ASSIGNMENT >>
Number of lines below with the word "agent": give it and nothing more.
EXERCISE INPUTS: Begin
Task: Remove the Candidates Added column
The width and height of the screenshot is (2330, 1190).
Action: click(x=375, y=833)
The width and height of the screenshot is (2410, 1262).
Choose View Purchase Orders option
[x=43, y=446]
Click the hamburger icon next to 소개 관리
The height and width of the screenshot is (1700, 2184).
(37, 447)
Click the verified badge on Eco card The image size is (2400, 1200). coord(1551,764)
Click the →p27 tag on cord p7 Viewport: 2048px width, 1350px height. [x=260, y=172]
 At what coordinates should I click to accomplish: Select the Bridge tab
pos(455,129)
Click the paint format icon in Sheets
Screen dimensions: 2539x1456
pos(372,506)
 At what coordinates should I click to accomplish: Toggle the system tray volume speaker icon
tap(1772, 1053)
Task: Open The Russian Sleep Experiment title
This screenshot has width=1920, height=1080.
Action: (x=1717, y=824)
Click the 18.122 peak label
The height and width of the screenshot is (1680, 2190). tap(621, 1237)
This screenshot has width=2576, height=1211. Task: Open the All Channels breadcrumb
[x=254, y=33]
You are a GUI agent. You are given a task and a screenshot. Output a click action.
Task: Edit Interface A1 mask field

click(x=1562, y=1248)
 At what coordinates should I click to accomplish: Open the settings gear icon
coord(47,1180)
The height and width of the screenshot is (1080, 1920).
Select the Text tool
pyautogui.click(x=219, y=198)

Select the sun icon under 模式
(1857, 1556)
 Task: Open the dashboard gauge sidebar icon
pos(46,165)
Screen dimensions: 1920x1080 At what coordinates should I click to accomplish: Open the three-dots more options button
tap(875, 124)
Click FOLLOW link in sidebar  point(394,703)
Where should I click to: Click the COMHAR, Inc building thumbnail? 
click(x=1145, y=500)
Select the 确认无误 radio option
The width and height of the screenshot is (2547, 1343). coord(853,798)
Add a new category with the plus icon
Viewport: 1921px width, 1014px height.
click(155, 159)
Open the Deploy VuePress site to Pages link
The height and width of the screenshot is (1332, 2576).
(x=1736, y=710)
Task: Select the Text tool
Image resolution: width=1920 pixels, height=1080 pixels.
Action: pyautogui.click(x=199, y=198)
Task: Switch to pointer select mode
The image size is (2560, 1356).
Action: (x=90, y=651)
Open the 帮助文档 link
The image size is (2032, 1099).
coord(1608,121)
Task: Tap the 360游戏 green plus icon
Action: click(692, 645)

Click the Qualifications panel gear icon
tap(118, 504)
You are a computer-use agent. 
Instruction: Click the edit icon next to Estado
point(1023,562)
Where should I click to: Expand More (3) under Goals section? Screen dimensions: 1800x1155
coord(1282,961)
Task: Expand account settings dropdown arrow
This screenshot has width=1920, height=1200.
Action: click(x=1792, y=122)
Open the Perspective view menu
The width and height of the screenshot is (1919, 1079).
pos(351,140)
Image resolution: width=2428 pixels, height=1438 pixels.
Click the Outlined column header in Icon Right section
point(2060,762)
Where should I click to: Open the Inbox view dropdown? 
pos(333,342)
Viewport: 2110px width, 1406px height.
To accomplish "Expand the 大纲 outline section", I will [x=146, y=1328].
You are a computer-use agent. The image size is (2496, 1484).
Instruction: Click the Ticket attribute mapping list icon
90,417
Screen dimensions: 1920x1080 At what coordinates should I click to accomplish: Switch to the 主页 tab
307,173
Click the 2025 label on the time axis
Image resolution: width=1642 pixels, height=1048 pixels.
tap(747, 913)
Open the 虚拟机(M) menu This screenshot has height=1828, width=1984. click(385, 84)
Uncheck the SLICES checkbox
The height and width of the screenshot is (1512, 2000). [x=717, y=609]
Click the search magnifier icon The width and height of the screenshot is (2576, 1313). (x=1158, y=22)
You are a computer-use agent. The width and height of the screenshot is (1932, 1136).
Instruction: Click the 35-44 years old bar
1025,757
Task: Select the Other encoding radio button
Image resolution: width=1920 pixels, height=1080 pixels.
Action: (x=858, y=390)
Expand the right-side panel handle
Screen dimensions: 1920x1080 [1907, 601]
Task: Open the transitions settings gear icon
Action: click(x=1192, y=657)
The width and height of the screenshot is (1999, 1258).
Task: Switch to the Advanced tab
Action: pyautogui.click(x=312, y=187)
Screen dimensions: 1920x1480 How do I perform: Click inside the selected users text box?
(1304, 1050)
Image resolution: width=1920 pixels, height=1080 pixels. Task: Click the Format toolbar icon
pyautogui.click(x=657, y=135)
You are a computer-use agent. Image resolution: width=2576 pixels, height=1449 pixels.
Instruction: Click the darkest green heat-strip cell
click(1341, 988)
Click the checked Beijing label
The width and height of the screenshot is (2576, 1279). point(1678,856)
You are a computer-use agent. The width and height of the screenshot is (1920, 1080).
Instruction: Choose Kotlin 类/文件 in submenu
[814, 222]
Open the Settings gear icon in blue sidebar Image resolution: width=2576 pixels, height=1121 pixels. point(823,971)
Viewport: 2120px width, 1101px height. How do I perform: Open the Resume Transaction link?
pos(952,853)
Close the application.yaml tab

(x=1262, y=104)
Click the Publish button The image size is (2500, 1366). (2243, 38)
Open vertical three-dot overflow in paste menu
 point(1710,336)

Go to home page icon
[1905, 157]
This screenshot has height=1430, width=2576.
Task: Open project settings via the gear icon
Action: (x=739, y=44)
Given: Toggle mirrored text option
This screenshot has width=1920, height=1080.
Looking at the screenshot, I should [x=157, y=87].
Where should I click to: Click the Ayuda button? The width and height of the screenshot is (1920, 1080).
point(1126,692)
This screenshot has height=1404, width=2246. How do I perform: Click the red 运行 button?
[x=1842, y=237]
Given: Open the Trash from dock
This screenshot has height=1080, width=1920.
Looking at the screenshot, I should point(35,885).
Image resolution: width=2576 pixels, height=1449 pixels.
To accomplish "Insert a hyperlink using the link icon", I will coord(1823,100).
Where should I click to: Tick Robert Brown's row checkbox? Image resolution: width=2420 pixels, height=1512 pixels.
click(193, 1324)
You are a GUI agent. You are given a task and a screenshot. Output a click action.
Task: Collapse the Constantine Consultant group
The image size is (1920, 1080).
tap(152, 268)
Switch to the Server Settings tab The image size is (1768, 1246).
EXERCISE INPUTS: End
ANSWER TO THE EXERCISE >>
7